**Text excerpt:**
However, note that there is no bound on how much quota_metric_rate can exceed quota since the quota metric is updated before we decide whether to throttled request. The deviation depends on the number of inflight requests between broker and clients. Adding to the complexity, there is also difference in when the broker's byte-in rate and quota's byte-in rate are updated -- broker's byte-in rate is updated immediate after broker appends data to log, while quota's byte-in rate is updated after necessary acks are received from follower.

In short, 10% seems a reasonable bound on the deviation between broker's rate and quota. Though there is no guarantee that this will be satisfied all the time, from users's perspective it is good enough if in most tests the maximum broker rate <= (1+10%) quota .

lindong28 · 2015-10-07T19:32:09Z

@ewencp @granders @guozhangwang I have updated patch to address the comments received so far. Thanks for your help.

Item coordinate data
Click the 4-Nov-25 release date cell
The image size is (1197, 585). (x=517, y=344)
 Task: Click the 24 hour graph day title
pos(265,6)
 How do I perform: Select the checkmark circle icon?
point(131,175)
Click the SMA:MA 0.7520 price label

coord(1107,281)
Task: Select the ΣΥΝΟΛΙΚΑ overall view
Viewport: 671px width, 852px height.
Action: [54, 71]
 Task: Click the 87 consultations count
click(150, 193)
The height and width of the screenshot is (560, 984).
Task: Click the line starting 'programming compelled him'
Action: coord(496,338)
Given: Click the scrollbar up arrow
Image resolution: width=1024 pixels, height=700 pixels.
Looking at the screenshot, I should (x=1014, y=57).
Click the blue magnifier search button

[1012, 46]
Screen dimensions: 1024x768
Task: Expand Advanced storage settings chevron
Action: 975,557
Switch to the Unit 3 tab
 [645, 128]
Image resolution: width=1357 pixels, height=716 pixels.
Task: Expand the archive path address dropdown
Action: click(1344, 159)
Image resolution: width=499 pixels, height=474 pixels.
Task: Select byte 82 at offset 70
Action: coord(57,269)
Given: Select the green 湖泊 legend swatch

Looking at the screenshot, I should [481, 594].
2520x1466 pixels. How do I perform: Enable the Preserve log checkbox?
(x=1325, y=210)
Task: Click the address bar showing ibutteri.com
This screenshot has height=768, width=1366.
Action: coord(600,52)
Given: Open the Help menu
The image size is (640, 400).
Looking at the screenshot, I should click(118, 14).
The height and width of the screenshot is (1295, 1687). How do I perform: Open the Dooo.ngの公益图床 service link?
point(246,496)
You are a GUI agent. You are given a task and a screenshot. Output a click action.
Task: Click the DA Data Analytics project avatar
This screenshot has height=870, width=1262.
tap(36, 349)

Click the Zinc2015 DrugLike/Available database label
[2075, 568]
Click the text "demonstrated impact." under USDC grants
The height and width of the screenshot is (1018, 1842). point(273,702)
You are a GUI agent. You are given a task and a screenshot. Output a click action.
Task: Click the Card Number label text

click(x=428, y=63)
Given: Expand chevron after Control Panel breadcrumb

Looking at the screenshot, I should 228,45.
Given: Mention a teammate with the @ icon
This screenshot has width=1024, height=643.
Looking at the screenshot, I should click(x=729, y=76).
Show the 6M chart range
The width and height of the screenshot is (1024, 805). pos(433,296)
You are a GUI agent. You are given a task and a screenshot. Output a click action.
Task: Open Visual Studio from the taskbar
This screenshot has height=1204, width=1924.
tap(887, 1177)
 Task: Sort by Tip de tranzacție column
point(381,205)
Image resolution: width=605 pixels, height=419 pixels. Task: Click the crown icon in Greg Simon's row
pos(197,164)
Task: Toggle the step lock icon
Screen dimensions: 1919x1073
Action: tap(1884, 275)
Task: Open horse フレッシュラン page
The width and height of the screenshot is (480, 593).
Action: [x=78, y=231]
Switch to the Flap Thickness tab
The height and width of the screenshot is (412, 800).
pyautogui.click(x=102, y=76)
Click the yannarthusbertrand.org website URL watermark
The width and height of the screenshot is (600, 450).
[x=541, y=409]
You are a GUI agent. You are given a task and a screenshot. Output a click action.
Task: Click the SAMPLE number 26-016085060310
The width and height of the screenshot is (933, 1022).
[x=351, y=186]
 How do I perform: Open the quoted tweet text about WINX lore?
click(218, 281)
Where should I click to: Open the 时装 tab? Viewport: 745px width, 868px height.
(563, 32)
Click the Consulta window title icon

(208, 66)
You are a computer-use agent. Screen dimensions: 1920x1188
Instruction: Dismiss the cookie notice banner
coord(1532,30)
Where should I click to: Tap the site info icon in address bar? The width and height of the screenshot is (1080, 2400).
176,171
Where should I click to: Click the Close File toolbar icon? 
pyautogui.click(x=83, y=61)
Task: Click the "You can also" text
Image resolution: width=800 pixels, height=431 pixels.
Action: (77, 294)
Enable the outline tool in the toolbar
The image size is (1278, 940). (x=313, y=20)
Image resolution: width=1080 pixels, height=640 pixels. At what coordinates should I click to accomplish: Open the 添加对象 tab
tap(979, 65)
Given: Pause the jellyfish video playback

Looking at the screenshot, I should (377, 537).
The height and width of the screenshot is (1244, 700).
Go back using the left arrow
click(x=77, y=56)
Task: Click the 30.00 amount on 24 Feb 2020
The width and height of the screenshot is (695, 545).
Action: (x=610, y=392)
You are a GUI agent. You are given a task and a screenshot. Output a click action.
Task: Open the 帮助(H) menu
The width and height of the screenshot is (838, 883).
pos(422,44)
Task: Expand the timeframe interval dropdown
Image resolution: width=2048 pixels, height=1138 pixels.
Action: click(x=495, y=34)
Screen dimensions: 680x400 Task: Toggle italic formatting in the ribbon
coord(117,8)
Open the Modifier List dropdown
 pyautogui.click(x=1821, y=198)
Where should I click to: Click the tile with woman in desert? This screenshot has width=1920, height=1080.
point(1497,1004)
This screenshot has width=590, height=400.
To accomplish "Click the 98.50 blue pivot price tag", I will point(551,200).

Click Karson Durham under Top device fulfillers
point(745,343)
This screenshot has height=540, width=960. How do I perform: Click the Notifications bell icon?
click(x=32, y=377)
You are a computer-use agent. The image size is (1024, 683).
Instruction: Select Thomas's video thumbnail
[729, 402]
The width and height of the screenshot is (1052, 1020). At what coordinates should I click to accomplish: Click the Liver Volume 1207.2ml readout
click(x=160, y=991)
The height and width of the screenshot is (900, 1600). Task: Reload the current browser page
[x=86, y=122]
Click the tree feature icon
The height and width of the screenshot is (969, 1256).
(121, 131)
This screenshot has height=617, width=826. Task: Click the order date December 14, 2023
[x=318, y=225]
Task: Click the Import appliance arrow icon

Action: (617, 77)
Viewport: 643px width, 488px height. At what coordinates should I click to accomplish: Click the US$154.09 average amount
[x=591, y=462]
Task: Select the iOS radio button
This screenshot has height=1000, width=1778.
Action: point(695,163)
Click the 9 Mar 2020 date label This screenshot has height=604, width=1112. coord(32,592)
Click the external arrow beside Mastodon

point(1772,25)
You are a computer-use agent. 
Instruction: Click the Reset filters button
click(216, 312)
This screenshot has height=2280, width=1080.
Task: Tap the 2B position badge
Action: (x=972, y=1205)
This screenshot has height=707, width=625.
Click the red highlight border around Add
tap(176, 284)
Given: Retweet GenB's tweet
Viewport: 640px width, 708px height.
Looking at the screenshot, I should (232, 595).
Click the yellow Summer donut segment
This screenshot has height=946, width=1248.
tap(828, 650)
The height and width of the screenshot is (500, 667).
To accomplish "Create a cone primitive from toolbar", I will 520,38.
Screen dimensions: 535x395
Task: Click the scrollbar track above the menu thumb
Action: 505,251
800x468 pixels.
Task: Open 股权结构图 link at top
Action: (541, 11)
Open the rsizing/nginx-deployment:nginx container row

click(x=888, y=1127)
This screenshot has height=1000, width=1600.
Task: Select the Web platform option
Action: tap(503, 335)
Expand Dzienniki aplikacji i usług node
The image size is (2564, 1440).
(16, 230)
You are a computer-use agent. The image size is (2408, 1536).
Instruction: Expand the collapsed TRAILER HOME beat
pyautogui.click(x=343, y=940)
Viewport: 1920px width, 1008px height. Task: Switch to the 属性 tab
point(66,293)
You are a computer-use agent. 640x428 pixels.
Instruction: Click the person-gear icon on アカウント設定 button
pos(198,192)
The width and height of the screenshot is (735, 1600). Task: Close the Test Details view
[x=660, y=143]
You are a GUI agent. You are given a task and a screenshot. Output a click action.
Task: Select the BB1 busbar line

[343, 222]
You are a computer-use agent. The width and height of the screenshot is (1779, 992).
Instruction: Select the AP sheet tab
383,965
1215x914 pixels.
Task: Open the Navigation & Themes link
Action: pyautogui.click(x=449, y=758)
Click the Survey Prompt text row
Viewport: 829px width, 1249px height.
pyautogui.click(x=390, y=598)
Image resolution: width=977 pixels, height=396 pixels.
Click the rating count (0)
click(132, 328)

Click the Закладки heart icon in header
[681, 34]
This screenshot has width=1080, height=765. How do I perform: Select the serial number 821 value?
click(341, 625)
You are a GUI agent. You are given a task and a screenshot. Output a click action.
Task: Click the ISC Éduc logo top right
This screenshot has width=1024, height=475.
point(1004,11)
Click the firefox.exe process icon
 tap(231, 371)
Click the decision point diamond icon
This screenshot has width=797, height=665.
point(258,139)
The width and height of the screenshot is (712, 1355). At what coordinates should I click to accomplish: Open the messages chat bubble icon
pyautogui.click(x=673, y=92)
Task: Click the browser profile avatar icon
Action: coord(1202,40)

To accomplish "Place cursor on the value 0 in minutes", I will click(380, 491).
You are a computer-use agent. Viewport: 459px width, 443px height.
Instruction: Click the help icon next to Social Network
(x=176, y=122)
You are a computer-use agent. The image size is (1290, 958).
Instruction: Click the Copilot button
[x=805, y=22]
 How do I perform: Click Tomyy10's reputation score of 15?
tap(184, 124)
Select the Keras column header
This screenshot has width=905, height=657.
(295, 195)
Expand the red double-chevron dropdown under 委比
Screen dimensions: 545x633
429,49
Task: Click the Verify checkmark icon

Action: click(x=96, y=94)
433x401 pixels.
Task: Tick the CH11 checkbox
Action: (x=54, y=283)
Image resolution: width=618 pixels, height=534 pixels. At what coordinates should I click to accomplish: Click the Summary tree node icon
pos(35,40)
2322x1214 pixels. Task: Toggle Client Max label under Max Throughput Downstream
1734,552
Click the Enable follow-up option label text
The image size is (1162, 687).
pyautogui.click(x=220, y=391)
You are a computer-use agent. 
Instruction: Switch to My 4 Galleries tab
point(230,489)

**Task list:**
A. Rewrite the excerpt on broker quotas, beginning at the words "In short, 10%" and stopping after "(1+10%) quota .", with "reasonable" changed to "acceptable".
B. Answer these questions using the excerpt on broker quotas:
(i) According to the excerpt, when is the broker's byte-in rate updated?
(ii) What does the deviation depend on?
(iii) What percentage is described as a reasonable bound on the deviation between the broker's rate and the quota?
C. Summarize the excerpt on broker quotas in two sentences.

**Results of the tasks:**
A.
In short, 10% seems a acceptable bound on the deviation between broker's rate and quota. Though there is no guarantee that this will be satisfied all the time, from users's perspective it is good enough if in most tests the maximum broker rate <= (1+10%) quota .

B.
(i) Immediately after the broker appends data to the log.
(ii) The number of inflight requests between broker and clients.
(iii) 10%.

C. There is no bound on how far the quota metric rate can exceed the quota, because the quota metric is updated before the throttling decision is made, and the broker's byte-in rate and the quota's byte-in rate are updated at different times. A 10% deviation between the broker's rate and the quota is seen as a reasonable bound, which is good enough if the maximum broker rate stays within it in most tests.